I am now in class where CPA accountant told me (but he was not 100% sure) that you cannot register 0.57 dollar cost on leased vehicle because it is not yours. You can only do it for vehicle you own. But you can register lease payments down payment and when dealer charges overage


----------



## Disgusted Driver (Jan 9, 2015)

Nik said:


> I am now in class where CPA accountant told me (but he was not 100% sure) that you cannot register 0.57 dollar cost on leased vehicle because it is not yours. You can only do it for vehicle you own. But you can register lease payments down payment and when dealer charges overage


Well, there's always the source, your CPA is incorrect, see beginning of 4th paragraph, just before bulletted list:
http://www.irs.gov/taxtopics/tc510.html


----------



## Nik (Mar 9, 2015)

Disgusted Driver said:


> Well, there's always the source, your CPA is incorrect, see beginning of 4th paragraph, just before bulletted list:
> http://www.irs.gov/taxtopics/tc510.html


Thanks for clarification


----------



## Desert Driver (Nov 9, 2014)

Nik said:


> Can you deduct that on leased car?
> 
> Also what is the best way to track mileage? Make screenshots? Have some online reporting service like onStar?

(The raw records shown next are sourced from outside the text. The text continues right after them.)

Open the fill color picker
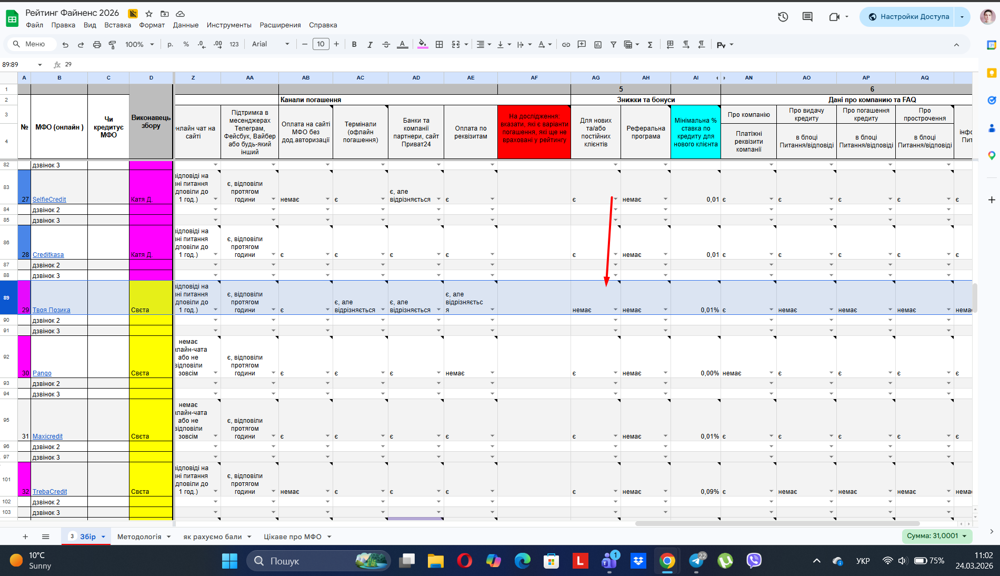Viewport: 1000px width, 576px height. click(x=423, y=45)
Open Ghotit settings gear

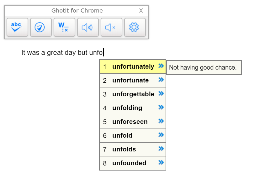[x=135, y=28]
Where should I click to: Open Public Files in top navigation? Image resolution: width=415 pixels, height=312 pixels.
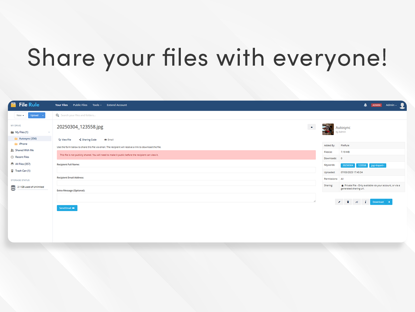click(80, 105)
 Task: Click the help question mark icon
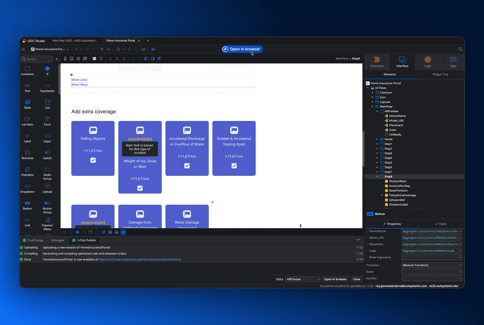pyautogui.click(x=153, y=50)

Just keep a daily log in your car, then record your beginning and ending mileage. When driving U/L, it's not only miles when you have pax in car. Driving to the pax is deductible. Carrying the pax is deductible. Going to your hot spot is deductible. Drving to the car wash is deductible. Driving to the gas station is deductible. My car is an '07. I paid $18K for it new. But in 160K miles I have expensed $80K over the past 8 years. Not bad for a car that didn't run $20K.

And don't worry about getting creative with your log. If your taxable income is under $160K, your chance of being audited by the IRS is about one in 80,000.


----------



## KGB7 (Apr 23, 2015)

Ubering full time on lease car is the worst idea ever. Why? Because millage adds up real fast. In one week, every week, i average 1k miles. So if i leased the car for 3 years, i would have ran out of allocated miles under one year, even if i paid extra $$ for additional miles for the period of the lease.


----------



## Disgusted Driver (Jan 9, 2015)

Desert Driver said:


> Just keep a daily log in your car, then record your beginning and ending mileage. When driving U/L, it's not only miles when you have pax in car. Driving to the pax is deductible. Carrying the pax is deductible. Going to your hot spot is deductible. Drving to the car wash is deductible. Driving to the gas station is deductible. My car is an '07. I paid $18K for it new. But in 160K miles I have expensed $80K over the past 8 years. Not bad for a car that didn't run $20K.


And that folks, is the way to do it! You shouldn't be paying much if any tax on your Uber earnings.


----------



## ChortlingCrison (Mar 30, 2016)

Desert Driver said:


> Just keep a daily log in your car, then record your beginning and ending mileage. When driving U/L, it's not only miles when you have pax in car. Driving to the pax is deductible. Carrying the pax is deductible. Going to your hot spot is deductible. Drving to the car wash is deductible. Driving to the gas station is deductible. My car is an '07. I paid $18K for it new. But in 160K miles I have expensed $80K over the past 8 years. Not bad for a car that didn't run $20K.
> 
> And don't worry about getting creative with your log. If your taxable income is under $160K, your chance of being audited by the IRS is about one in 80,000.


Very well put!


----------



## Coachman (Sep 22, 2015)

Desert Driver said:


> And don't worry about getting creative with your log. If your taxable income is under $160K, your chance of being audited by the IRS is about one in 80,000.


They don't audit people who are only earning a few hundred dollars a month.


----------



## Buddywannarideagain (Jun 29, 2017)

Just deduct it. The IRS won't know jack shit. Plus, we're talking PEANUTS compared to to millions that corporate executives take in


----------



## Delivery Mr.Guy (Aug 9, 2016)

Nik said:


> Can you deduct that on leased car?
> 
> Also what is the best way to track mileage? Make screenshots? Have some online reporting service like onStar?


I have lease a car and it is worst decision I ever made. because they said that I have to pay for part repair like rotors,brake pad. so I paid the repair for them not for my own.


----------